Considerando a complexidade dessa temática, mais estudos deveriam explorar as estratégias de RE intrapessoal, testando seus diferentes papéis (moderadores e mediadores), em situações e ocupações diversas, diferentes grupos etários, incluindo também as estratégias de regulação emocional das demais pessoas com quem se interage (interpessoal). Além disso, nota-se que poucos mediadores foram testados, representando uma lacuna a ser preenchida. Embora não tenha sido o foco desta revisão, é possível notar que são poucos os estudos que exploram a eficácia de intervenções em recursos pessoais (habilidades de regulação e competências emocionais) e mudanças organizacionais, avaliando seus efeitos no estresse e bem-estar.
Sugere-se ainda, testar modelos mais amplos e integrados, que considerem a variabilidade individual frente a demandas e estressores, e os resultados de longo prazo positivos e negativos na saúde e no bem-estar. Para isso, são necessários mais estudos longitudinais que permitam inferir causalidade e também compreender o processo e a dinâmica do bem-estar no trabalho. Outra lacuna quanto ao método se refere à ampliação da mensuração para além do autorrelato, com o uso de medidas de respostas corporais, de observação do trabalho, acompanhamento diário, multiníveis (p. ex., interpessoais, grupais), integrando análises quantitativas e qualitativas.
Quanto às limitações deste estudo, pode-se apontar a seleção de periódicos, que ocorreu em diversas bases de dados e revistas relevantes para a área, embora possa haver outras não consultadas. E também pode haver outros níveis de análise e abordagens sobre estresse e bem-estar no trabalho para além das utilizadas neste estudo.
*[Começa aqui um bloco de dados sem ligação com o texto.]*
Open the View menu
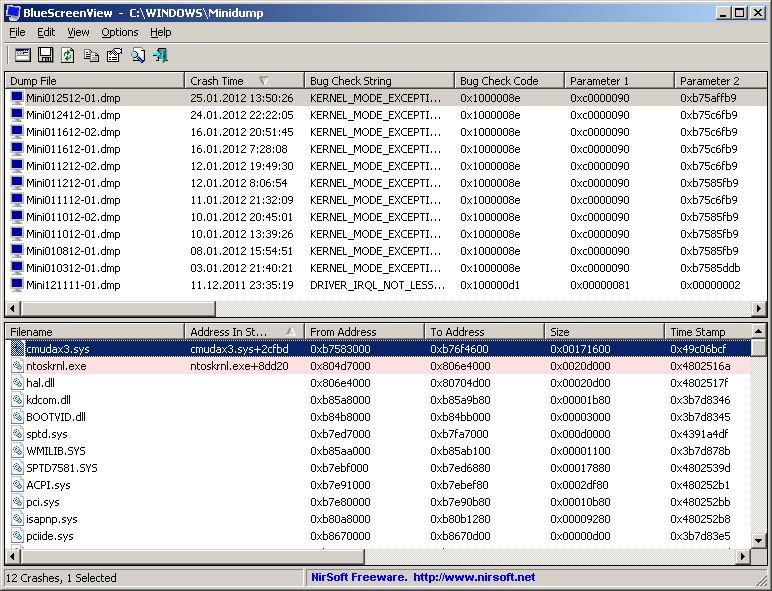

Como contribuição prática, os resultados encontrados são relevantes e podem subsidiar políticas e programas de melhoria do bem-estar e de redução do estresse dos trabalhadores, a partir de um olhar mais cuidadoso sobre os estressores, os recursos do trabalho, o suporte organizacional e social, as relações interpessoais, os recursos pessoais e o equilíbrio trabalho-vida pessoal. Esses fatores mostraram-se altamente importantes e, se não tratados adequadamente, podem se constituir em riscos psicossociais, com consequências danosas para a saúde dos trabalhadores.